In the past twenty years hundreds of infants and young children have died after being left in vehicles, usually by accident. When turning the vehicle off, drivers of the EV9 are reminded to check the back seat if they opened the rear door before starting out. The X7 doesn’t offer a back seat reminder.
The EV9 has a standard front seat center airbag, which deploys between the driver and front passenger, protecting them from injuries caused by striking each other in serious side impacts.
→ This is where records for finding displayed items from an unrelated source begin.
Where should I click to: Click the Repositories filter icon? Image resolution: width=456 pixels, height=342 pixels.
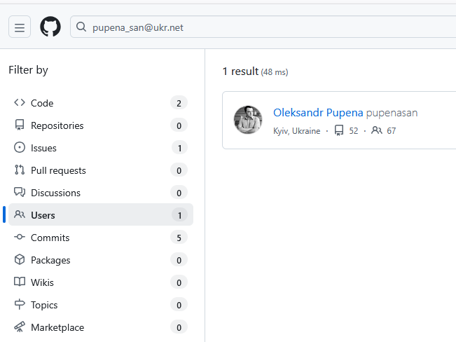pyautogui.click(x=20, y=125)
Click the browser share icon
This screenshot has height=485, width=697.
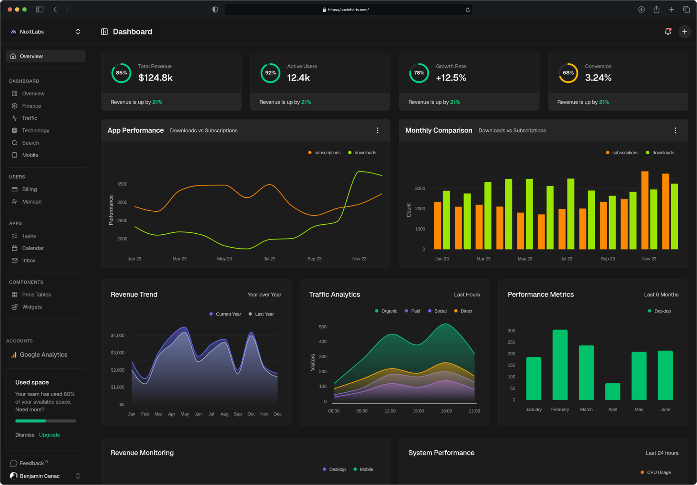point(656,9)
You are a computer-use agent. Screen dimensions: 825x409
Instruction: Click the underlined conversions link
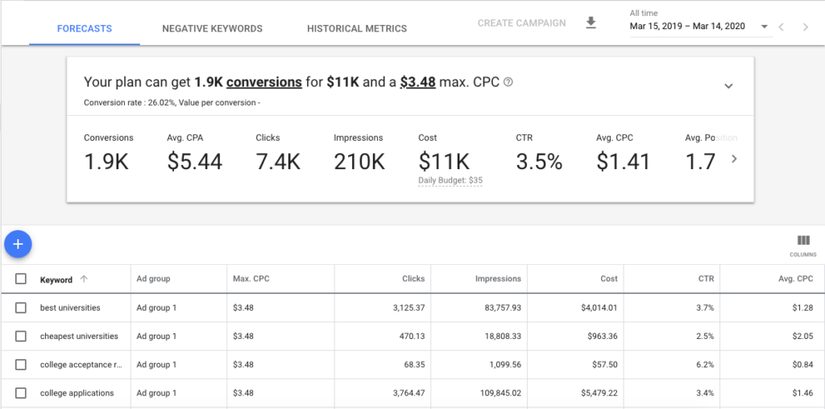coord(264,82)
The X7 doesn’t offer front seat center airbags.
Both the EV9 and the X7 have standard driver and passenger frontal airbags, front and rear side-impact airbags, driver knee airbags, side-impact head airbags, four-wheel antilock brakes, traction control, electronic stability systems to prevent skidding, crash mitigating brakes, daytime running lights, lane departure warning systems, blind spot warning systems, rearview cameras, rear cross-path warning, driver alert monitors and available around view monitors.
The Kia EV9 (Built after January 2024) achieved a “Top Safety Pick” rating from the Insurance Institute for Highway Safety (IIHS) for the 2024 model year. This recognition was based on its impressive performance in the small overlap frontal crash test, updated side impact crash test, headlight evaluations, and pedestrian crash prevention testing. The X7 has not yet been evaluated by the IIHS for 2024.